According to Edghill, “the fact that it was recorded then aired indicates that it was presumptuous, calculated and done with the intent to cause harm even though the licensee is aware of possible sanctions.”
Edghill said further that without presenting in the letter a “full analysis of the content of this inflammatory broadcast,” he would point out “some of the statements that fell way below what could be considered ‘acceptable standards’.”
Edghill then listed certain statements allegedly made by Vieira in the commentary as being “inaccurate, unsubstantiated and misleading.”
Edghill said that the statements “are inaccurate, untrue and were designed to damage my reputation.” He cited statements such as `Edghill is financed by Jagdeo’, `Edghill is a henchman for Jagdeo’, `Edghill has been incarcerated for murder and has changed his birth name’ and `Edghill has accepted as a bribe – the Inter Religious Channel’. In the commentary aired on CNS Channel 6, Edghill wrote, the content can create confusion among various religious groups and denominations.
“Further, there is also an attempt to put divisions among the various denominations of the Christian faith by putting various leaders under the microscope and a threat to mete out to them similar treatment of public disgrace as meted out to me by way of this commentary,” Edghill stated in his letter to the ACB.

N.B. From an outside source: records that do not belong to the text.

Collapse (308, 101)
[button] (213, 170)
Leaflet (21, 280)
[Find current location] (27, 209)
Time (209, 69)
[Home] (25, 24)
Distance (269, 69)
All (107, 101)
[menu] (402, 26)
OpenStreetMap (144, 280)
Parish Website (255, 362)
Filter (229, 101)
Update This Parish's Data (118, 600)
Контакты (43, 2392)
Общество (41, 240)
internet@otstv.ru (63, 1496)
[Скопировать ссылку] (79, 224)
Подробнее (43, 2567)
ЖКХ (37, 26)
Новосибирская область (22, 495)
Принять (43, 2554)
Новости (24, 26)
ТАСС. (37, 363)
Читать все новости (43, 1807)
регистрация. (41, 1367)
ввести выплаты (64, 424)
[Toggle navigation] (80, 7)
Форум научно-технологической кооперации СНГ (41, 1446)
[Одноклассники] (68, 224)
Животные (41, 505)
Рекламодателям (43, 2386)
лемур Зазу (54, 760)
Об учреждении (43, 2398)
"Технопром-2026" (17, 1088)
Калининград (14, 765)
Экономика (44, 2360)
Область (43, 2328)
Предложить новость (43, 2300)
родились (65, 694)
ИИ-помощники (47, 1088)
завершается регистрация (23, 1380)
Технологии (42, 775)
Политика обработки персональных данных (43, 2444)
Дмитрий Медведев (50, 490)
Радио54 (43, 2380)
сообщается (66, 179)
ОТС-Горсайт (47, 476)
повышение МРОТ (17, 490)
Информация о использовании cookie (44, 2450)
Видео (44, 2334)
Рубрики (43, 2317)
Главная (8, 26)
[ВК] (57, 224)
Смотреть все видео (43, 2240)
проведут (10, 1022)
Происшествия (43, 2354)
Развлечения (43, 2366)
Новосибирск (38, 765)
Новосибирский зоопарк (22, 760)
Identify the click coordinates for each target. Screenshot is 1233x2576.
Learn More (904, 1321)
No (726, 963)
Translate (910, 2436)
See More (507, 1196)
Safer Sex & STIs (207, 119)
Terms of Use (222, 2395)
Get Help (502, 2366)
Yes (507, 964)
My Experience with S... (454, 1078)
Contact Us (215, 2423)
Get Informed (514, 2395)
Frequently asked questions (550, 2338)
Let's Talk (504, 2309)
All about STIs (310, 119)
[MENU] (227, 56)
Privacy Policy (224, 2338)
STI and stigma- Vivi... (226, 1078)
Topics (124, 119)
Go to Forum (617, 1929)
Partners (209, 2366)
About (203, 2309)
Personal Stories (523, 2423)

Edghill also claimed that in the commentary an accusation against a swami “is designed to create offensive feelings to a large section of the public… and can lead to public disorder and religious conflicts.”
Edghill concluded his letter by saying that there is “sufficient basis for the severest form of sanctions to be taken against CNS Channel 6, which according to the ACB regulations, are suspension or revocation of the licence. “I pray that you will carry out your statutory responsibility with due care and a sense of responsibility,” Edghill added.
CNS Channel 6 has been taken before the ACB on previous occasions most famously when a caller on one of its programmes issued a threat against President Bharrat Jagdeo. The channel was eventually suspended from the air by the ACB for four months.